Si fa presto però a parlare col senno di poi. E il pensiero va allora a chi, talvolta tra scetticismi e ironie, in tempi non sospetti si è molto speso (e ha speso molto) per dimostrare che certe bottiglie di bianco avevano davvero prospettive di invecchiamento serie. O ha almeno avuto il coraggio di dare loro delle chance di invecchiare tranquillamente in cantina, per vedere poi, alla Jannacci, l’effetto che fa.

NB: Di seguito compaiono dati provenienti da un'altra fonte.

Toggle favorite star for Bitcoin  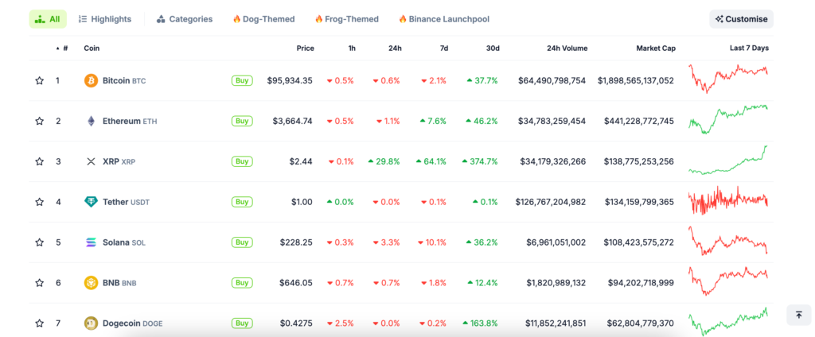(39, 80)
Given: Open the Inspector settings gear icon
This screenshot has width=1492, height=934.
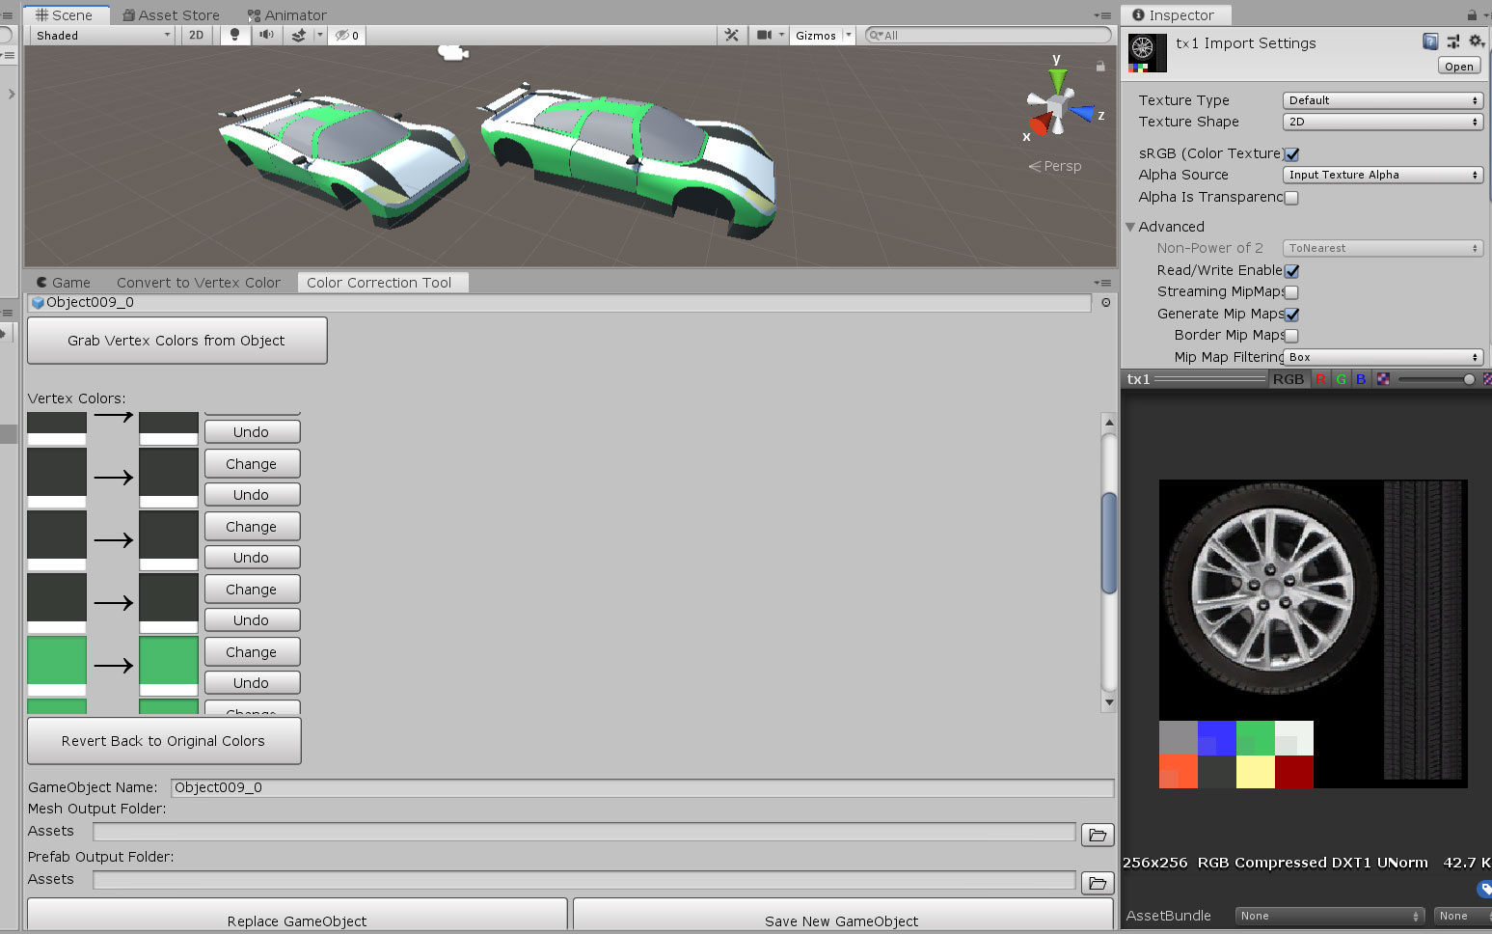Looking at the screenshot, I should click(x=1477, y=41).
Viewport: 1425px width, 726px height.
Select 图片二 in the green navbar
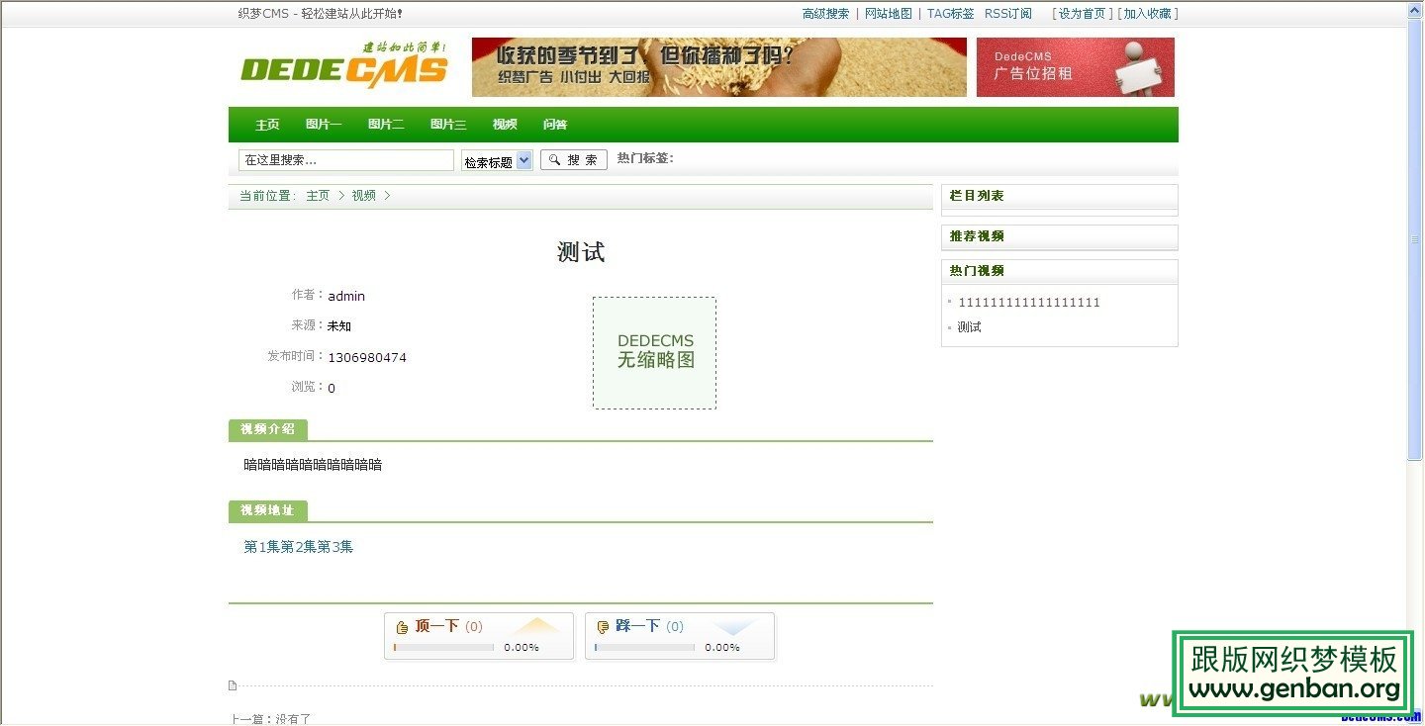(x=386, y=125)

Ci ho ripensato assaggiando di recente questo sorprendente Lugana Superiore “Madonna della Scoperta” Dop 2011 di Perla del Garda – quasi quindici anni! – planato nel bicchiere per accompagnare più che degnamente – chez Vito Mollica – una suprema di faraona arrostita con crema di zucca e tartufo nero.

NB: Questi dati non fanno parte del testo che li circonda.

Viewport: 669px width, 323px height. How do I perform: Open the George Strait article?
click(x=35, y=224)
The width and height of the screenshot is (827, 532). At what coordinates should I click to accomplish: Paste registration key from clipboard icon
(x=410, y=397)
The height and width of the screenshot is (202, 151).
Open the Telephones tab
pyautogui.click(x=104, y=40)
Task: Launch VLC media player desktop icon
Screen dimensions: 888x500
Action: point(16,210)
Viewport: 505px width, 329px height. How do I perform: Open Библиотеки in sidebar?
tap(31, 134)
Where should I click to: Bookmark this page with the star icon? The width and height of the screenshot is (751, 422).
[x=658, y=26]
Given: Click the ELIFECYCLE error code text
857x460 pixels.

L’uva è ovviamente Turbiana, alias Trebbiano di Lugana, coltivato in biologico tra i 100 e i 250 metri slm sulle colline moreniche tra Pozzolengo e Sirmione. “Solo acciaio in fermentazione e acciaio e legno in affinamento”, spiega Giovanna Prandini, che col fratello Ettore porta orgogliosamente avanti le tradizioni agricole di famiglia. “Agricole e non solo vinicole”, precisa, “perché abbiamo sì aperto la cantina nel 2006, ma prima vendevamo l’uva raccolta nelle vigne piantate negli anni ’80 e prima ancora producevano latte”. Insomma agricoltori e imprenditori a tutto tondo.
Oggi l’azienda, che ha proprietà anche in Valtenesi, ha 48 ettari di vigneto (oltre alla Turbiana, ci sono Merlot e Cabernet Sauvignon) ed è l’unica a coprire, con otto etichette, tutte le cinque tipologie previste dal disciplinare della doc Lugana, perché “ci teniamo molto a sottolineare la versatilità e la longevità del Lugana”, insiste lei.

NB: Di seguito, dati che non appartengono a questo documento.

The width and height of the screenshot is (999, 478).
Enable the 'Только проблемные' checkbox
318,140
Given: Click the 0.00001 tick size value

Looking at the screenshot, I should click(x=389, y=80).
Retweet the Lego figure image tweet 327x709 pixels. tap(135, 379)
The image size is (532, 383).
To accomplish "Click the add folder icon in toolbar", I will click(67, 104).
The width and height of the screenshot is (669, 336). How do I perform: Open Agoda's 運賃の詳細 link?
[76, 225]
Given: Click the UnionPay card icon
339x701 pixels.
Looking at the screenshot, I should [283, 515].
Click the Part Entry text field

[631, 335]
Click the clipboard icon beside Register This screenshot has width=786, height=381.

E veniamo alla nostra bottiglia.
Il vino è di un oro giallo, carico e intenso. Al naso l’impatto è lento ed esilissimo, poi pian piano si percepiscono, quasi a strati, varie sfumature di caffè: dal cioccolatino farcito al caffè freddo fino dalla polvere di caffè appena macinata, che lentamente sfuma nei classici sentori compositi di certi toffees inglesi e infine chiude con una nota retrolfattiva di pietra focaia, olio minerale e “ingranaggi” (perdonate la poca tecnicità e la molta memoria olfattiva d’infanzia). Al palato l’età del vino è più evidente, ma il sorso è comunque netto, pieno, sostenuto da una residua acidità e da ondate di sapidità che lo arricchiscono, con un finale profondo che accenna all’amarognolo e ben si sposa con la morbida complessità della pietanza.
Con quindici anni sul groppone siamo al limite?
Difficile da dire. Resta il fatto che, prima di assaggiarlo, in pochi, me compreso, avrebbero creduto nella tenuta per tre lustri di questo vino, destinato come minimo a una funzione di testimonianza.
PS: abbiamo assaggiato, in magnum, anche l‘acclamata 2017, che forse era perfino migliore. Ma in un bianco uno scarto di cinque anni può equivalere a venti per un cristiano, ammettiamolo. E quindi W il 2011.